## [Activity]
Below are some records. Return exactly the lines from the one containing "The width and height of the screenshot is (1038, 598)." through the one containing "Open the Mobilier menu", both included, and only those.
*** Opening Data section ***
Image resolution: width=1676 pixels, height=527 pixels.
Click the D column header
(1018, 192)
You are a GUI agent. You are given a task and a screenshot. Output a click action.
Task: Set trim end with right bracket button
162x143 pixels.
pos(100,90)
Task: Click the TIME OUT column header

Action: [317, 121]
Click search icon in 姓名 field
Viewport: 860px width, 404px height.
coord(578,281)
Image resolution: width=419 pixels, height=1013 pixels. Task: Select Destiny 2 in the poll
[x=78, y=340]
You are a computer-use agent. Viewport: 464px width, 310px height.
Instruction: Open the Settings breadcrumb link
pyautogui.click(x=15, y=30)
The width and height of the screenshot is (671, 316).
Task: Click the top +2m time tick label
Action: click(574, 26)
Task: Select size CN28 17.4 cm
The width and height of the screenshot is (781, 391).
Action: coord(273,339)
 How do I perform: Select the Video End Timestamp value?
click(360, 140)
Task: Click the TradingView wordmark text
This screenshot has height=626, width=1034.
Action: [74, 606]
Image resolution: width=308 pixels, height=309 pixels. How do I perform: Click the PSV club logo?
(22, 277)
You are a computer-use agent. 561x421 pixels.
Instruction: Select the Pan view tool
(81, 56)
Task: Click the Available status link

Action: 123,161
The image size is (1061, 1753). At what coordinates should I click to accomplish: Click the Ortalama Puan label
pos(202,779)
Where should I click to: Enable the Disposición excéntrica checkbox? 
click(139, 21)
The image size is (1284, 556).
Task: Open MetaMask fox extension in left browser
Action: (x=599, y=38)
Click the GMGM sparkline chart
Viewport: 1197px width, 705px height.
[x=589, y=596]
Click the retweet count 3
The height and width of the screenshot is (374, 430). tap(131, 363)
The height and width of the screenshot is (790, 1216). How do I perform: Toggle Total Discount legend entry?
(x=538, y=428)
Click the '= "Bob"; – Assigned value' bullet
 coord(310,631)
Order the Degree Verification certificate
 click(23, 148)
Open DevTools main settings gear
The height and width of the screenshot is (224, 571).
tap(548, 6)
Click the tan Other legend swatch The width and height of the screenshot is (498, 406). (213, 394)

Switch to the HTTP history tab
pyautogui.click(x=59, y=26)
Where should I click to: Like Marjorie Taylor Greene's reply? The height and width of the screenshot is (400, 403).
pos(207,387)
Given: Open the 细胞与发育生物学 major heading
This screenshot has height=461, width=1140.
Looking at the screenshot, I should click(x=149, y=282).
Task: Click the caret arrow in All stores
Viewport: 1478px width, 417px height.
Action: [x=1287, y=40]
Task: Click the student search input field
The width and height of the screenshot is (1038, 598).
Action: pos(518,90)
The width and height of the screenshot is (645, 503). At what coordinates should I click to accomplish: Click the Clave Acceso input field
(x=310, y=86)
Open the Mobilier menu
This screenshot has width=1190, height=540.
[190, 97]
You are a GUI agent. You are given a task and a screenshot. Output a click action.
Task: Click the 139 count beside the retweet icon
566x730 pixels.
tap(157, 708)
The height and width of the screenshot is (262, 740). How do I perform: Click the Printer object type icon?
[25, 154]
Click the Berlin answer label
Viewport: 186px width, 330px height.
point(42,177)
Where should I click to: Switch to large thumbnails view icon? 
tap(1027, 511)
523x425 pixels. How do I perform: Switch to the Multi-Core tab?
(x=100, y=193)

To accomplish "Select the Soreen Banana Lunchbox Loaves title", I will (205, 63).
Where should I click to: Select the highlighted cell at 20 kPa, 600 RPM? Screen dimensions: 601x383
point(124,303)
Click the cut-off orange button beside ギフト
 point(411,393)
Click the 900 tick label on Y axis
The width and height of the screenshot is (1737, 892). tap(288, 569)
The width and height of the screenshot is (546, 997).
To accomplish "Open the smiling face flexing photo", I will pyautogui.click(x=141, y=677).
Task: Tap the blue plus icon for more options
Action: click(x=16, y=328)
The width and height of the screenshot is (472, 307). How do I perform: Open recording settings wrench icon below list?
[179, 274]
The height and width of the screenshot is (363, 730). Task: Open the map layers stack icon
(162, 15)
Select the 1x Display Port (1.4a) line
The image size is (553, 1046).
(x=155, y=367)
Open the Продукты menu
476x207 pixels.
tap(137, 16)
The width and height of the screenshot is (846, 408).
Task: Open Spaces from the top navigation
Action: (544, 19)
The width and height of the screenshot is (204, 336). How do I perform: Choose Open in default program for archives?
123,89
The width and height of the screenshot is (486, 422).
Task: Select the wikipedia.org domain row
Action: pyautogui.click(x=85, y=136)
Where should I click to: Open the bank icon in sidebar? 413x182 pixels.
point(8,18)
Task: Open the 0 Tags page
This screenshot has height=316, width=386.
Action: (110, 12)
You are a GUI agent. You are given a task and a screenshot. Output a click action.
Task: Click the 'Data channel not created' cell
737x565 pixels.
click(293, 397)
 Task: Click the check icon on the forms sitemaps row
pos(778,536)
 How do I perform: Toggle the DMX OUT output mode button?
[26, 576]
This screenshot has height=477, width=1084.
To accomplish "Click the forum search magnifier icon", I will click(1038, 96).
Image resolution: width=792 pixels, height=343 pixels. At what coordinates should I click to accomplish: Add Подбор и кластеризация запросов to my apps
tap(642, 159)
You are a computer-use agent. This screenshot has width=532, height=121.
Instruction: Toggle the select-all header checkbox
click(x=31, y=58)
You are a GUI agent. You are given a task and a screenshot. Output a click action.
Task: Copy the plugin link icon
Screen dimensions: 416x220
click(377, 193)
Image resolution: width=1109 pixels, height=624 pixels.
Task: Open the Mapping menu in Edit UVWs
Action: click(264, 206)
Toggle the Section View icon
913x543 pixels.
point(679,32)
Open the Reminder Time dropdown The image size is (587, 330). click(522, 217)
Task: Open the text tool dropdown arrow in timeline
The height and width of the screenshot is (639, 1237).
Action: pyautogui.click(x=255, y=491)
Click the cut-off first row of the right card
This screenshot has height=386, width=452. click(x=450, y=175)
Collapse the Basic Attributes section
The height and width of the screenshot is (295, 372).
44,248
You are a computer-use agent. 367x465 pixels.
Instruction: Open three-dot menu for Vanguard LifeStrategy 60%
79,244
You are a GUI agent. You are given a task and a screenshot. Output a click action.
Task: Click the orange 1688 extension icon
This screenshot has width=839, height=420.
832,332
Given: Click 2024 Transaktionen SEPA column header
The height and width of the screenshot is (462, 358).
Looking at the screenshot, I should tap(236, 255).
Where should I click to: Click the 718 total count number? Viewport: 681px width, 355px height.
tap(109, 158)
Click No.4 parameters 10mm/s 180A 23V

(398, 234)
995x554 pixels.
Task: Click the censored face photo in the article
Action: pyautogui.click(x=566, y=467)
*** Closing Data section ***
## [Task result]
The width and height of the screenshot is (1038, 598).
Action: pos(518,90)
The width and height of the screenshot is (645, 503). At what coordinates should I click to accomplish: Click the Clave Acceso input field
(x=310, y=86)
Open the Mobilier menu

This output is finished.